Béatrice Métraux du côté de Créon

Comment ceux-ci peuvent-ils agir à bon escient mais à leur insu? Que se passe-t-il dans leur tête? Doit-on les assimiler à ces agents secrets hyperefficaces, mais qu’on n’a pas informés des objectifs ultimes de leur mission? Somme toute, avec Béatrice Métraux, nous n’aurons fait que nous perdre dans la complexité du problème. Elle n’est assurément ni une casseuse, ni une complice des trafiquants de drogue, et pas davantage un génie de la stratégie, et pourtant elle frappe juste. Doit-on mettre sa décision au compte du vandalisme, de l’intelligence politique ou de l’inconscience? Aucune de ces explications n’est déterminante; elles couvrent pourtant le champ des hypothèses.
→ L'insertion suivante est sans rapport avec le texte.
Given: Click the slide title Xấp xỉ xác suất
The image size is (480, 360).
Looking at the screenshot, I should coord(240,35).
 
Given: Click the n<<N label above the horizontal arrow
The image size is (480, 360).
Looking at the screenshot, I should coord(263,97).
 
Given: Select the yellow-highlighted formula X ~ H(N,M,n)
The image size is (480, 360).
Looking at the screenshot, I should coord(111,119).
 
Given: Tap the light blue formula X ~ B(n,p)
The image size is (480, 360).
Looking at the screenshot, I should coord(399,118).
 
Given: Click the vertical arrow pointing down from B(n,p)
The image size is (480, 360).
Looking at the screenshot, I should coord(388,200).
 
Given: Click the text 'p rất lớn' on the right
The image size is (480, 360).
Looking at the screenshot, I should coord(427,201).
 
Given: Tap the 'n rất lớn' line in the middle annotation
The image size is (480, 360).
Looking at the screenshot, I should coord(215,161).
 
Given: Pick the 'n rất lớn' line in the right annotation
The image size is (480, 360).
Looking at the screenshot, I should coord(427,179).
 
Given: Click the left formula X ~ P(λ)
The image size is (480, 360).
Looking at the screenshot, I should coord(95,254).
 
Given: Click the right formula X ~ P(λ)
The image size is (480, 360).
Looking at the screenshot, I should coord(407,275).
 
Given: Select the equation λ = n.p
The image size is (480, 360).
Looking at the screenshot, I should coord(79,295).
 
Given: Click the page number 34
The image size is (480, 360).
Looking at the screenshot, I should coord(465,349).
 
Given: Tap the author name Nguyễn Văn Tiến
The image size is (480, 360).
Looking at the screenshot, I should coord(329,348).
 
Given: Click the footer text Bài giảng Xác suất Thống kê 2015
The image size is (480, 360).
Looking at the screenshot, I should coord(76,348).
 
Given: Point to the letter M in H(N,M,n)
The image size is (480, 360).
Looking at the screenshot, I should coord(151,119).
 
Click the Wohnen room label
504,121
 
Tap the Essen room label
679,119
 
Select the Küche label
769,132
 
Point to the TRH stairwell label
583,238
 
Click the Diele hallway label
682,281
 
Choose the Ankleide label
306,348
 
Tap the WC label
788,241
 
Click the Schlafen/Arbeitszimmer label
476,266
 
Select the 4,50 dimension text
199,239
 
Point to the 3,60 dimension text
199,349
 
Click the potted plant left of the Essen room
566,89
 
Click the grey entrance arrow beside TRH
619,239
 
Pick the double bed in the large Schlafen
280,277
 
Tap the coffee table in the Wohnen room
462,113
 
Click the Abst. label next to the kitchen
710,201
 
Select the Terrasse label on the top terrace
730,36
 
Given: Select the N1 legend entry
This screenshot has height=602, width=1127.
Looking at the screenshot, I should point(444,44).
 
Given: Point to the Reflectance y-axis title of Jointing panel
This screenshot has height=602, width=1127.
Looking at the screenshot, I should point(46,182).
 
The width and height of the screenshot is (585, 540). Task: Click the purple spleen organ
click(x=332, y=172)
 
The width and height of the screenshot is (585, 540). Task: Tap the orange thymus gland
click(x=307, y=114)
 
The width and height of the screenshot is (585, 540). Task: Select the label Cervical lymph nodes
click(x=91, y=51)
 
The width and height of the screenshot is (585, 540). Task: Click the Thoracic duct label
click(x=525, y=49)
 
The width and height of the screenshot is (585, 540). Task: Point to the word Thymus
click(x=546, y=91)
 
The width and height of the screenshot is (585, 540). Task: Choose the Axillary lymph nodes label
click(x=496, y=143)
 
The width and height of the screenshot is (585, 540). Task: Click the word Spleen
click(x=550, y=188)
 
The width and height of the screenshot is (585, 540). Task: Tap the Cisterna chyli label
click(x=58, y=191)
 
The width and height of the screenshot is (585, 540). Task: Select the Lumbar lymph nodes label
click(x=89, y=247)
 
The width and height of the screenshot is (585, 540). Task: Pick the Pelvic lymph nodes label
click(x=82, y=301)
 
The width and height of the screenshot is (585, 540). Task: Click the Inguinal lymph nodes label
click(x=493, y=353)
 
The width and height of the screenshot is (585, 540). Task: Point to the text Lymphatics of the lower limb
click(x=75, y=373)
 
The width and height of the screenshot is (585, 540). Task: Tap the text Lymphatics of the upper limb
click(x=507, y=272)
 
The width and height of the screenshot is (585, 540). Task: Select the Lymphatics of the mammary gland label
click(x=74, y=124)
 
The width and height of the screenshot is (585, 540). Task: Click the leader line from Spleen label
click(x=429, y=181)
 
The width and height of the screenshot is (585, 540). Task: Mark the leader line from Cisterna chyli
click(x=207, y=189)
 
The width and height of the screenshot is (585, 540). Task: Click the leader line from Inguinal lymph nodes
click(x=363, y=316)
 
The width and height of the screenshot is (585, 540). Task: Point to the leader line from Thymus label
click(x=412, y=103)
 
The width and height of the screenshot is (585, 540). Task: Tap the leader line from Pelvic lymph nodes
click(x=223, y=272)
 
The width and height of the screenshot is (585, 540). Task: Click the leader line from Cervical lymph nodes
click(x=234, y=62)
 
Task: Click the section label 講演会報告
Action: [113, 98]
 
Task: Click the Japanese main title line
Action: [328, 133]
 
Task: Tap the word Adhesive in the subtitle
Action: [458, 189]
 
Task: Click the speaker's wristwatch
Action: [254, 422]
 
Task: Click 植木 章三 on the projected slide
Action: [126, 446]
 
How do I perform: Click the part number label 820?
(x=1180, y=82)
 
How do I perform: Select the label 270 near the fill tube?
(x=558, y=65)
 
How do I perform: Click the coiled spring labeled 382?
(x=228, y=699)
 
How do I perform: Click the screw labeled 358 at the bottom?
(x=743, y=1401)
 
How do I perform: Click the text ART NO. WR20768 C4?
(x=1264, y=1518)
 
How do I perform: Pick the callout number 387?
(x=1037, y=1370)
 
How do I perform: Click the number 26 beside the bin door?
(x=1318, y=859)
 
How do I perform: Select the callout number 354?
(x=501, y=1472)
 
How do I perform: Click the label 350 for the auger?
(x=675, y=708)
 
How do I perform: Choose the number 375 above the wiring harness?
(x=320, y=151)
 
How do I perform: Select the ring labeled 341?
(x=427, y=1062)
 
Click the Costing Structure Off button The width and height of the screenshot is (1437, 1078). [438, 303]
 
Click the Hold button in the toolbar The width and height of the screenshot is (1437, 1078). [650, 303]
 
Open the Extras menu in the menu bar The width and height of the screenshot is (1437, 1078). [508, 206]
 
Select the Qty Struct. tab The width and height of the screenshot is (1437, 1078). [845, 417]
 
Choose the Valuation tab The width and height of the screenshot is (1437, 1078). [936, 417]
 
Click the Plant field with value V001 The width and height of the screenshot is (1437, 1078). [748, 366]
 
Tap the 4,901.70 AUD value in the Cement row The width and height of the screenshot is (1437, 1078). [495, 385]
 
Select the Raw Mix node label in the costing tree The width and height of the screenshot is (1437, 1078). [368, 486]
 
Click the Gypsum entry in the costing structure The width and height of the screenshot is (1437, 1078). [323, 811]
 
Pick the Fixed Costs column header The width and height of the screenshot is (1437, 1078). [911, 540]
En cas de panne théorique, il y a toujours un mythe grec approprié, et c’est évidemment à Antigone qu’on pense en l’occurrence – ou plus précisément à Créon, puisque Béatrice Métraux s’est mise de son côté. Mais justement, et par définition, le mythe signale  un échec de la rationalité, il théâtralise l’insolubilité, il ouvre un au-delà de la légalité qui ne peut se résoudre que par le passage à l’acte tel qu’on l’entend en psychanalyse ou par le passage à l’action telle qu’on l’entend en politique. S’agissant du collectif des Orchidées, il y aura eu violence de part et d’autre, des libertaires contre la loi, et de la magistrate contre les libertés.  Il faut se faire à l’idée que, déjà, une prise de parti, si argumentée soit-elle, est violente, elle franchit le seuil de la délibération, elle se conclut par un «oui» ou par un «non» expéditif et définitif. Autrement dit, on passe nécessairement de la théorie au coup de force. D’où, pour en finir avec les arguties, ma question conclusive : «Êtes-vous pour ou contre la ZAD?»